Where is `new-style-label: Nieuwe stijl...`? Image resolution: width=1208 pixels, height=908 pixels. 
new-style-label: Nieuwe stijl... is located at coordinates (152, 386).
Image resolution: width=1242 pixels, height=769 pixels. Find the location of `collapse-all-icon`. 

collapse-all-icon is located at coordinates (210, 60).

※ ※ ※

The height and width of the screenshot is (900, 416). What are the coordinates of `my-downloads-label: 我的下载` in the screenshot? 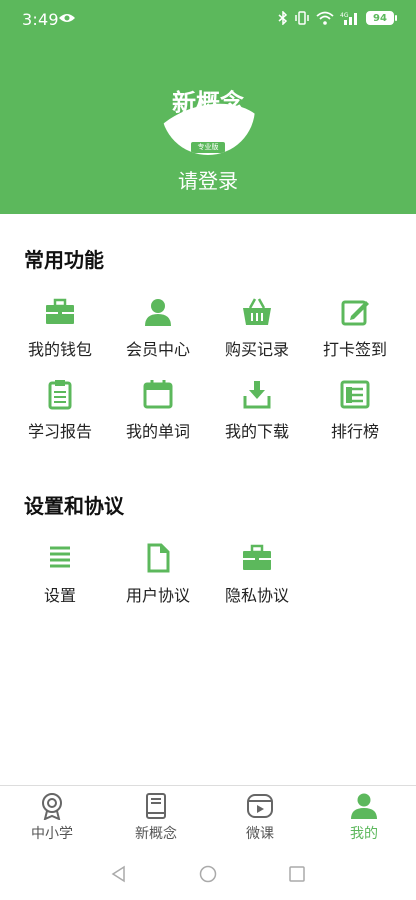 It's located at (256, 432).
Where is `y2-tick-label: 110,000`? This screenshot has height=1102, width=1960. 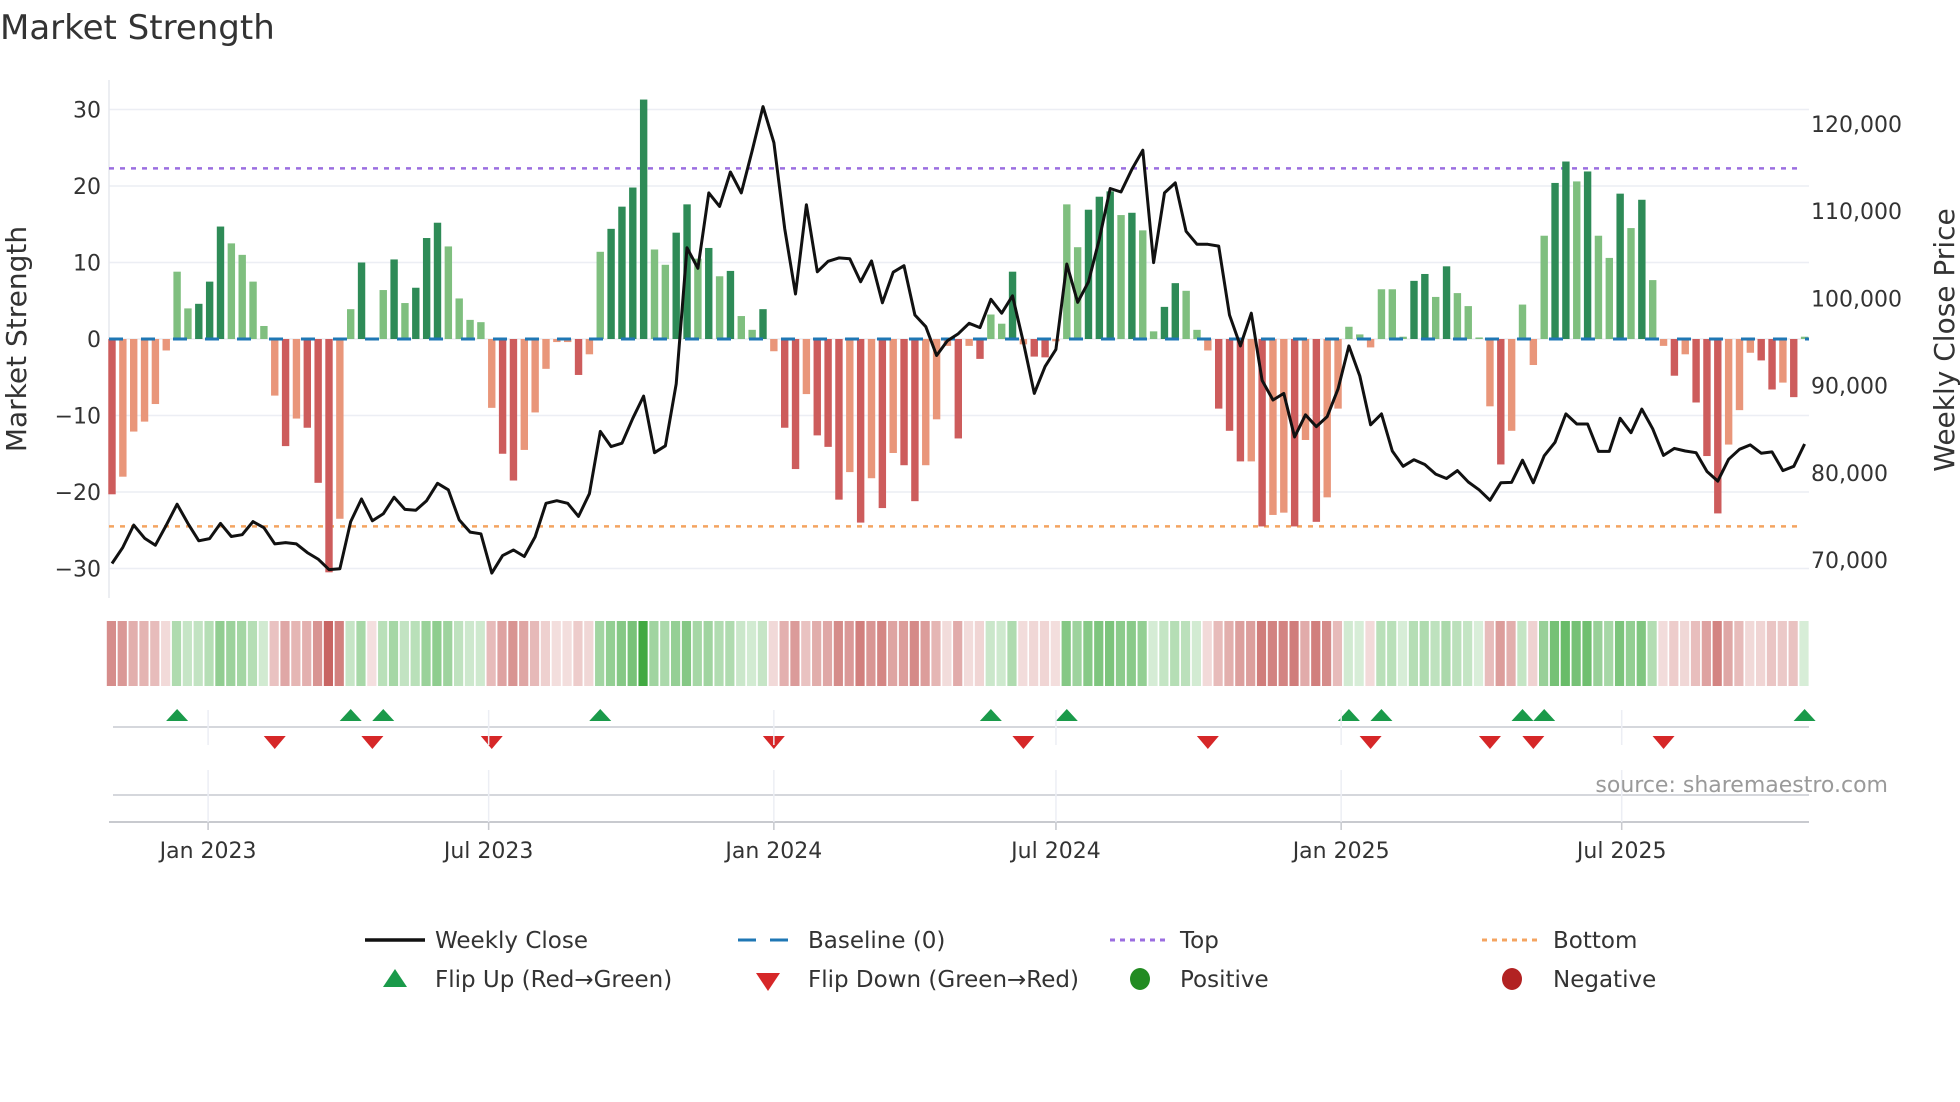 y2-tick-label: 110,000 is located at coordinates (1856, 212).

※ ※ ※

Copy out the records above unchanged, from the line with "pixels, height=908 pixels." to the line with "collapse-all-icon is located".

Where is `new-style-label: Nieuwe stijl...`? Image resolution: width=1208 pixels, height=908 pixels. 
new-style-label: Nieuwe stijl... is located at coordinates (152, 386).
Image resolution: width=1242 pixels, height=769 pixels. Find the location of `collapse-all-icon`. 

collapse-all-icon is located at coordinates (210, 60).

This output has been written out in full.